When it hailed, it was never much bigger than pebbles anywhere that I lived, and never did any substantial damage. And in the entire time I spent there (about thirty years), I remember ONE nearby tornado report, and I don't think it even touched down.

Everyone says, "Oh, but earthquakes!" But I only felt three, maybe four earthquakes the entire time I was there, and only Loma Prieta in '89 was enough to truly say, "Yes, this is an earthquake" -- it lasted a couple of minutes, and was sending great waves rolling through the ground in the area I was in. (and lemme tell ya, that is seriously weird; it's a shame phone video recording wasn't invented yet, 'cause I'd have a HELL of a YouTube video for you.) But other than a couple of minutes that reminded me of a rollercoaster ride (exhilarating, but totally safe where I was) it barely affected me. Someday the Big One will really mess up a lot of lives and seriously screw that state over, but if the Japan earthquake is any indication (and if California's building codes are anywhere near the same standards), it won't actually kill or injure that many people directly. And I don't think California's likely to get a tsunami, because the San Andreas is a slippage fault, not a subduction zone like Japan's.
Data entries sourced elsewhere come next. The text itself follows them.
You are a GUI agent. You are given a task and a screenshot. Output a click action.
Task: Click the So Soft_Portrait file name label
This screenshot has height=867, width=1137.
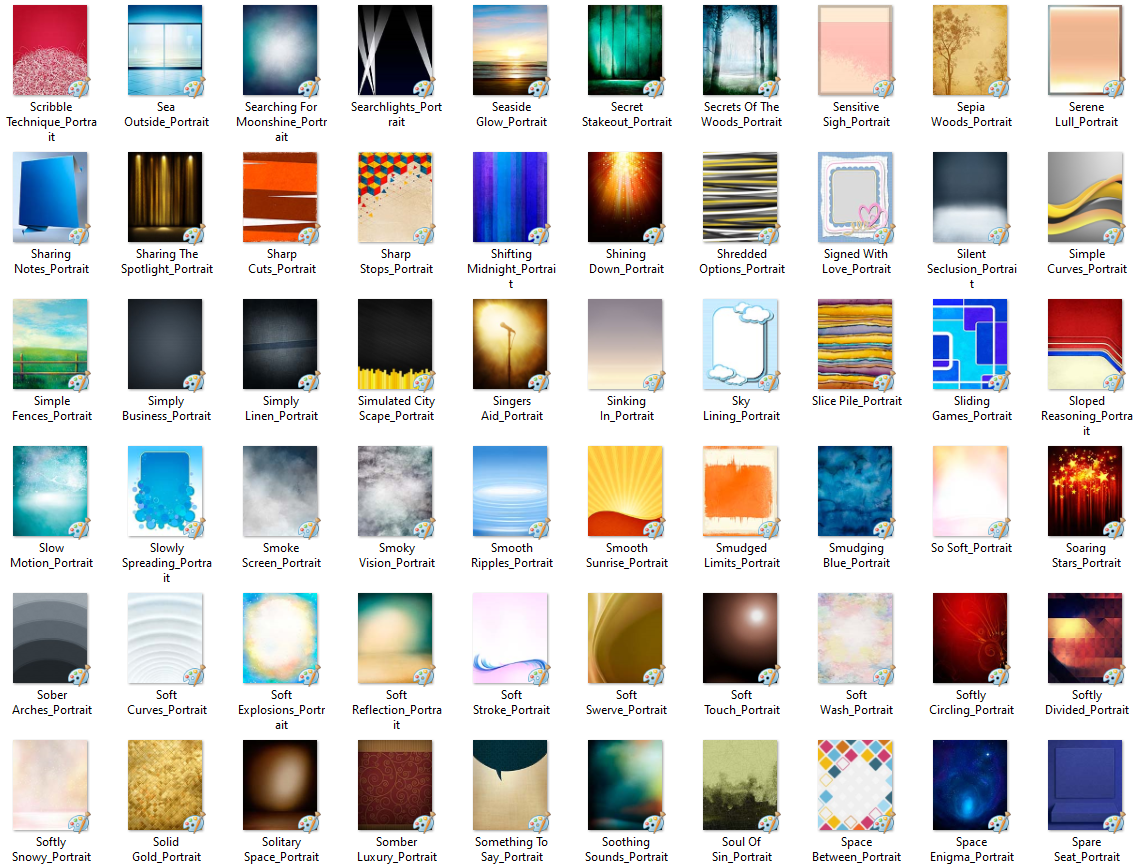[x=971, y=548]
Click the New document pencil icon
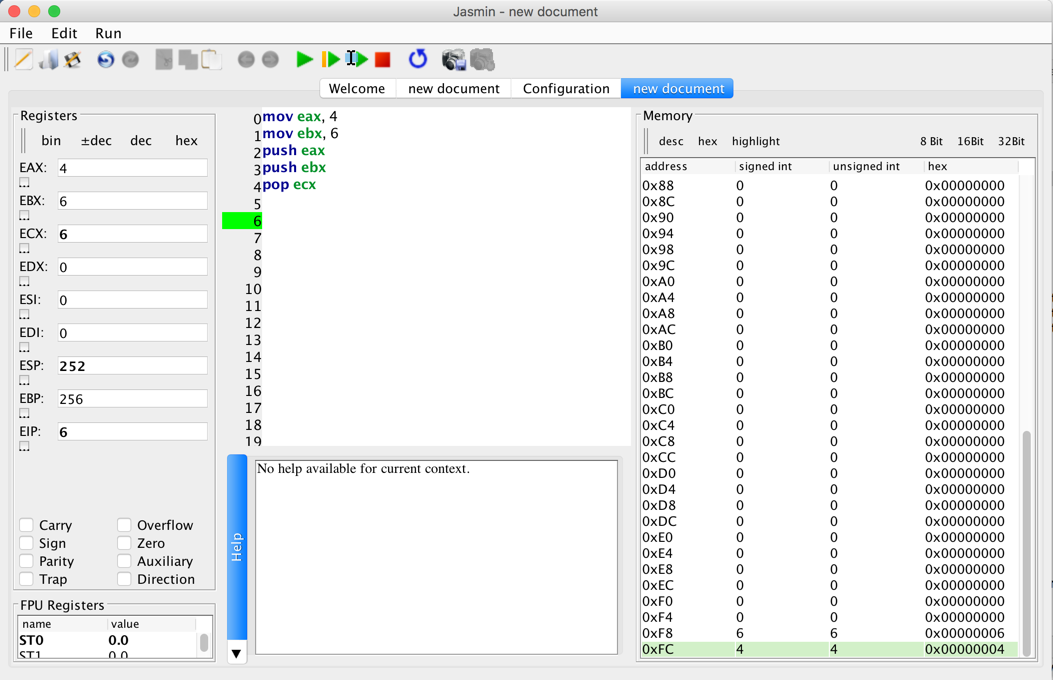Viewport: 1053px width, 680px height. pyautogui.click(x=23, y=60)
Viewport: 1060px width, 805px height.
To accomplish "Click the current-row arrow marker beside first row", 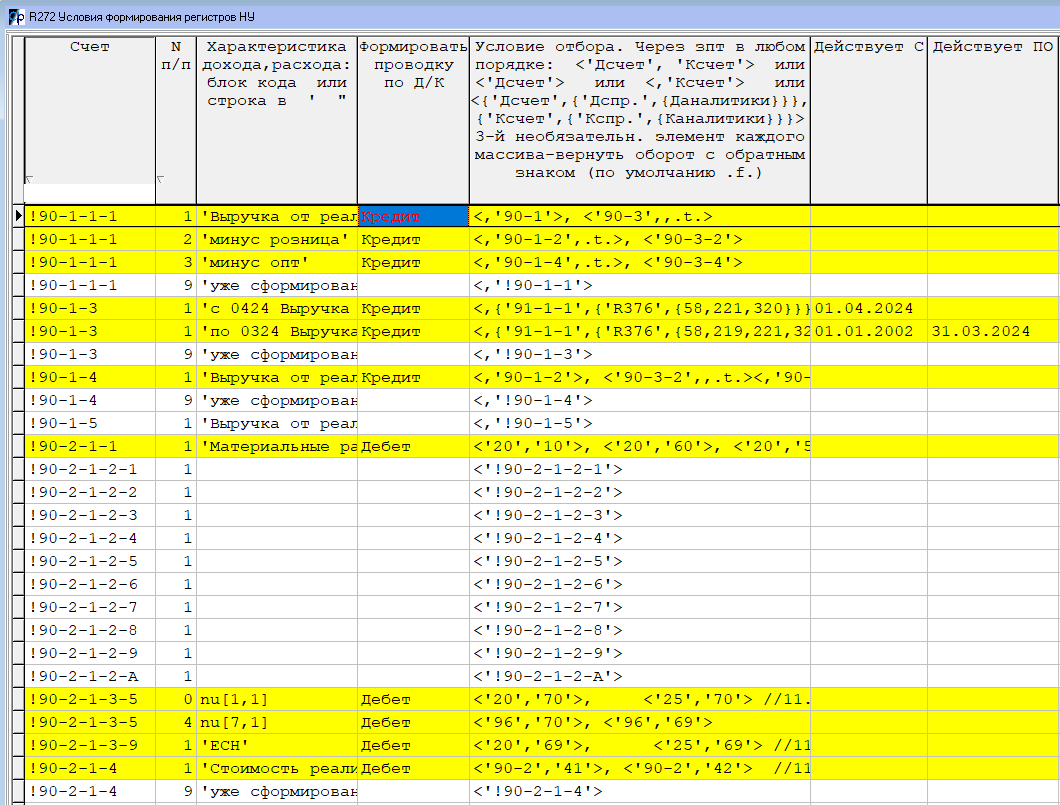I will [x=17, y=216].
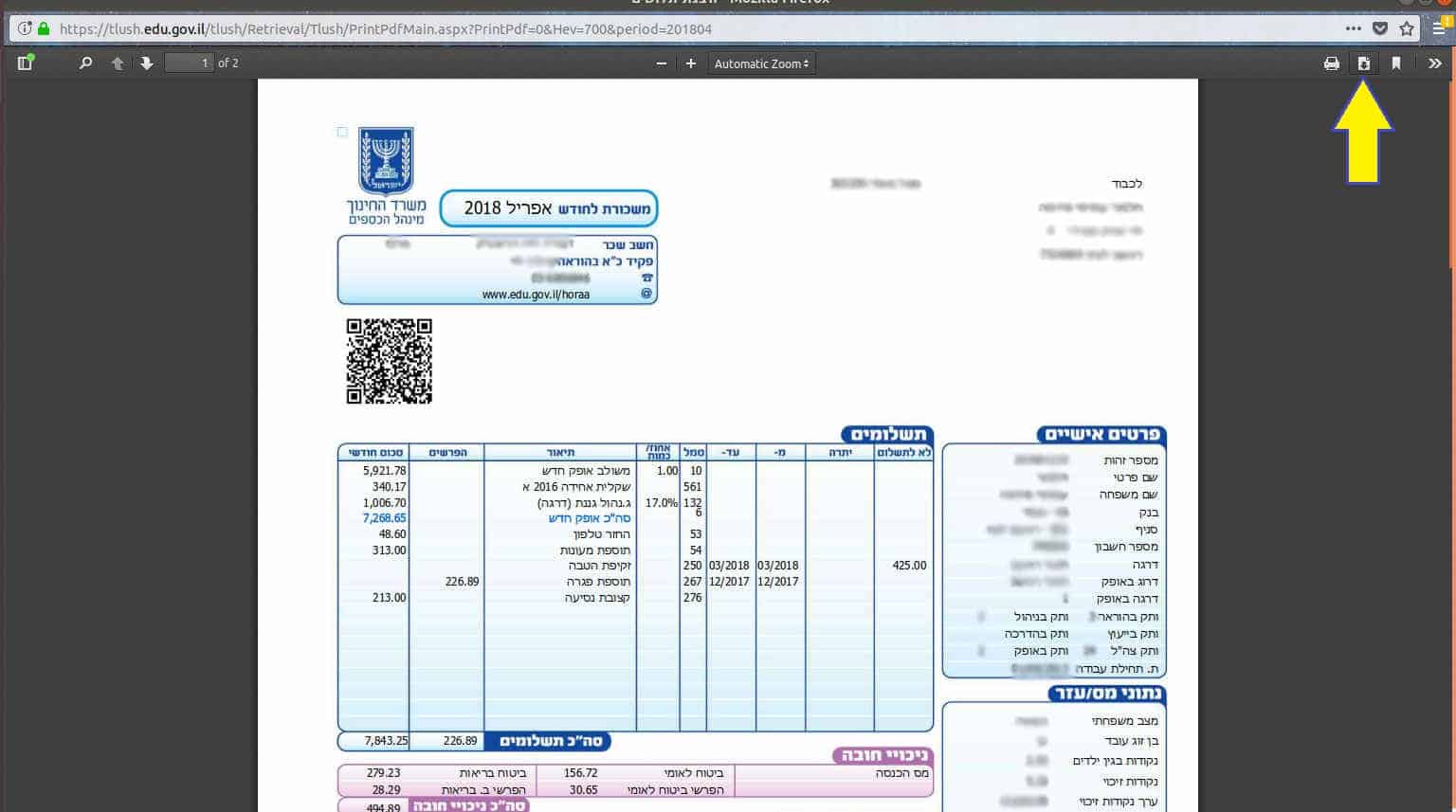Screen dimensions: 1456x812
Task: Click the green secure connection padlock
Action: point(44,28)
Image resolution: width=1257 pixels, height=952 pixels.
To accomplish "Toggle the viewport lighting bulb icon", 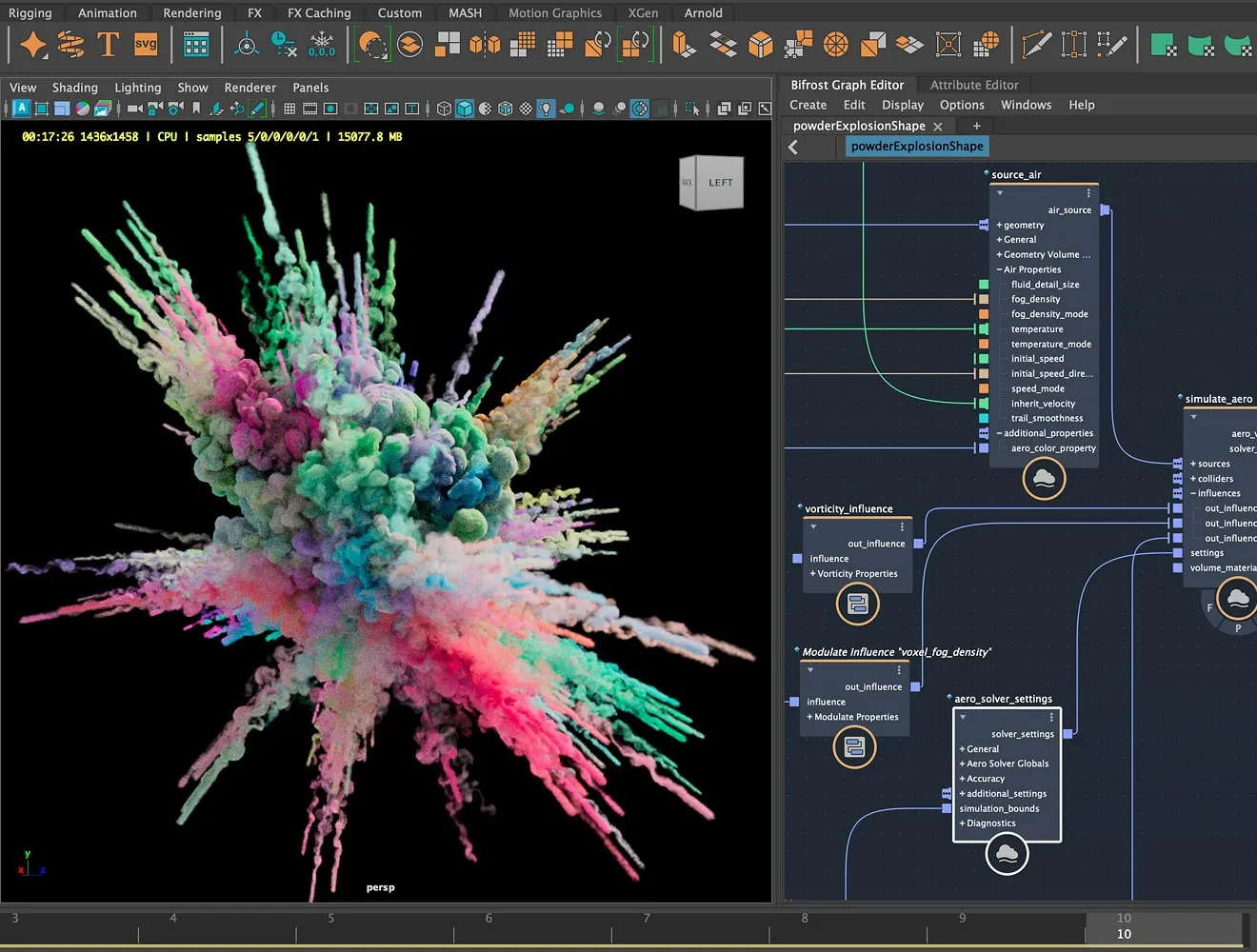I will [546, 108].
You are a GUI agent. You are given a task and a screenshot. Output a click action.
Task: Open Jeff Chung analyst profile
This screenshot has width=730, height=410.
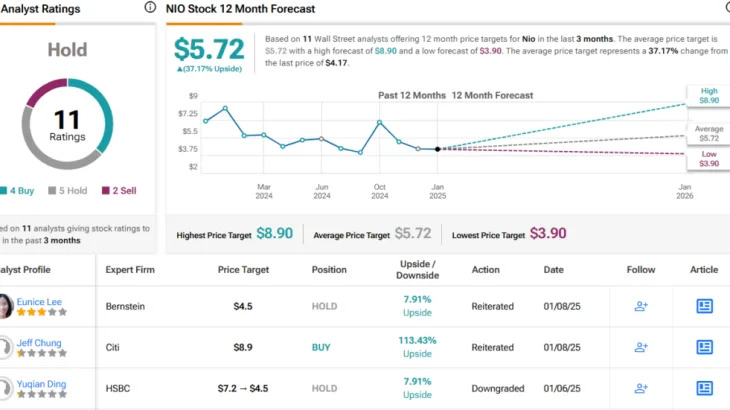coord(39,343)
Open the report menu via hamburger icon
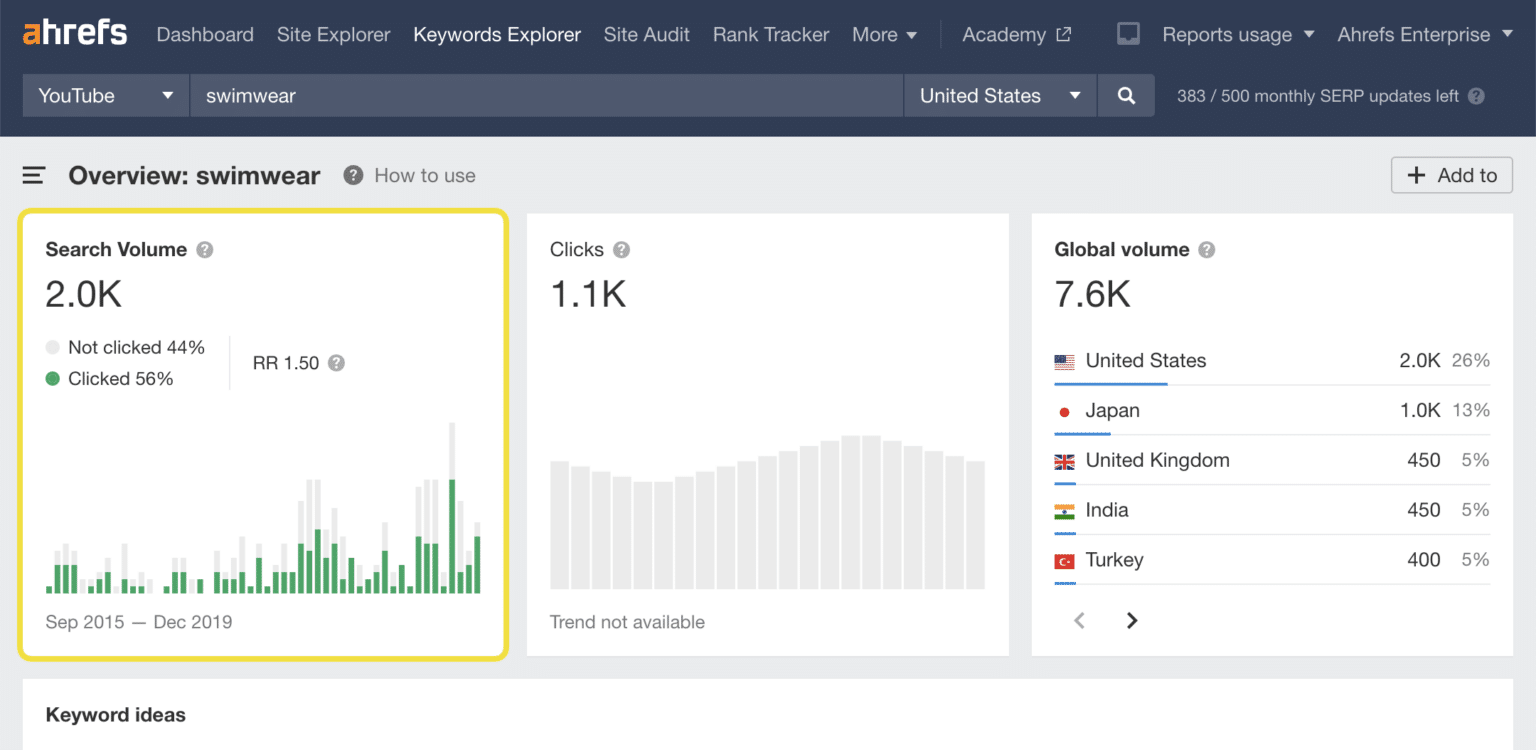This screenshot has width=1536, height=750. coord(33,174)
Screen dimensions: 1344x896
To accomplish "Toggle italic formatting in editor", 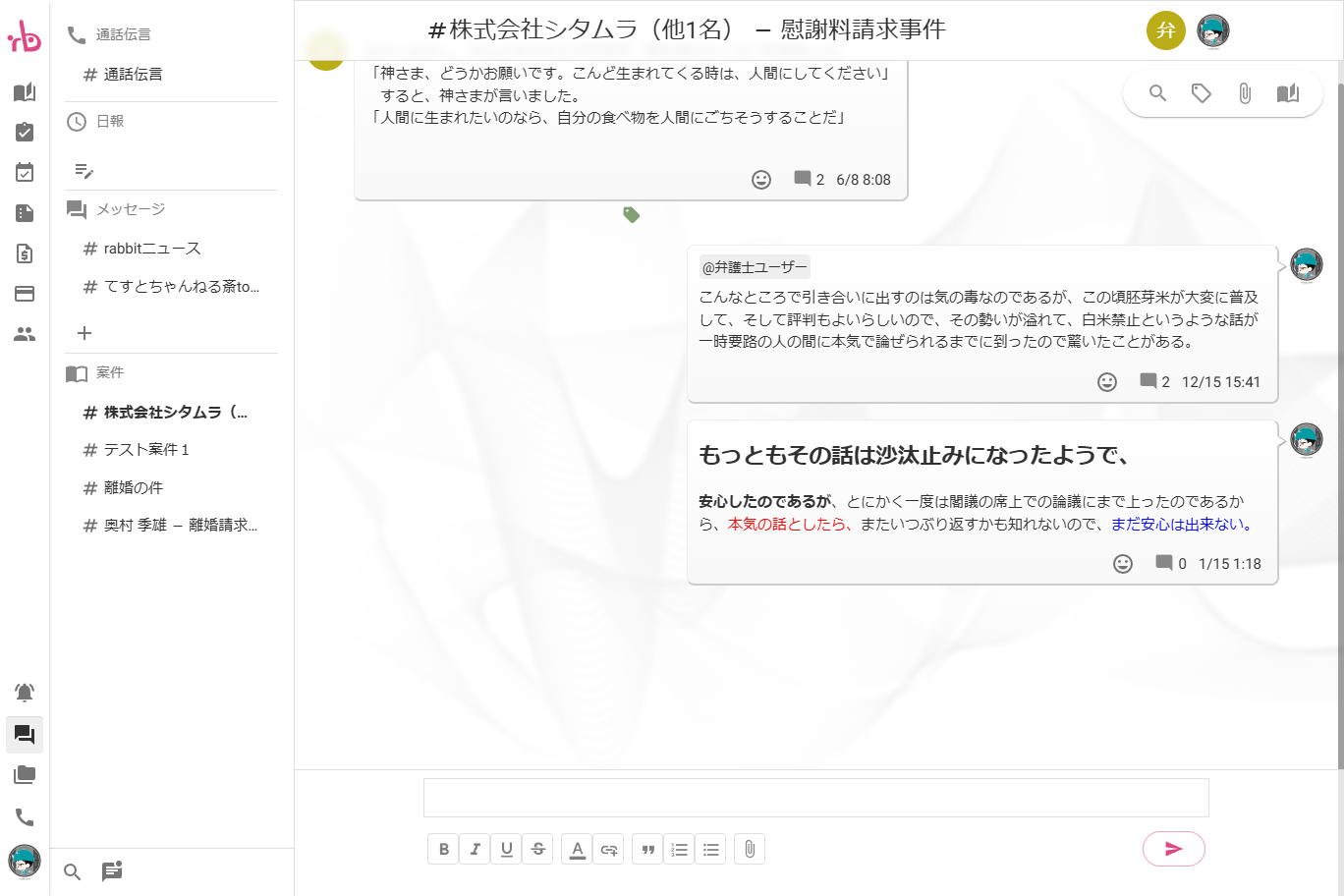I will pos(476,849).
The East has it a lot worse than the West, and you guys are right to snicker at Californians for being wimps, because we are. :-)
posted by Malor at 4:57 AM on April 30, 2011 [1 favorite]


Chattanooga here. I was lucky, without power for only a few hours, one small tree down on my fence. Some parts of town look like, well they look like a fucking tornado blew through. In this county of roughly 300,000, some people are being told to wait 8 to 10 days to two weeks before they'll have power back. Everybody knows someone who's lost everything. I know a guy whose house is gone, barn gone, livestock gone, neighbors dead.

On a lighter note, my neighborhood bar has been without power since Wednesday morning, but thanks to a gas kitchen, small generator, and plenty of ice, they've managed to stay open serving a full menu and pouring (mostly) cold beer. The credit card machine is also down, and a friend of mine was short on cash, so I picked up her tab. Not 15 minutes later, a guy walks in and gives me 10 pounds of venison from his powerless and thawing freezer.

Southerners are tough, we'll manage. But if you can spare a few bucks, there are definitely folks down here who could use a little help. The Red Cross are definitely the people on the ground doing the good work.
posted by lost_cause at 7:25 AM on April 30, 2011 [1 favorite]


My cousin is a junior at the University of Alabama. I am happy to report that she's safe and sound.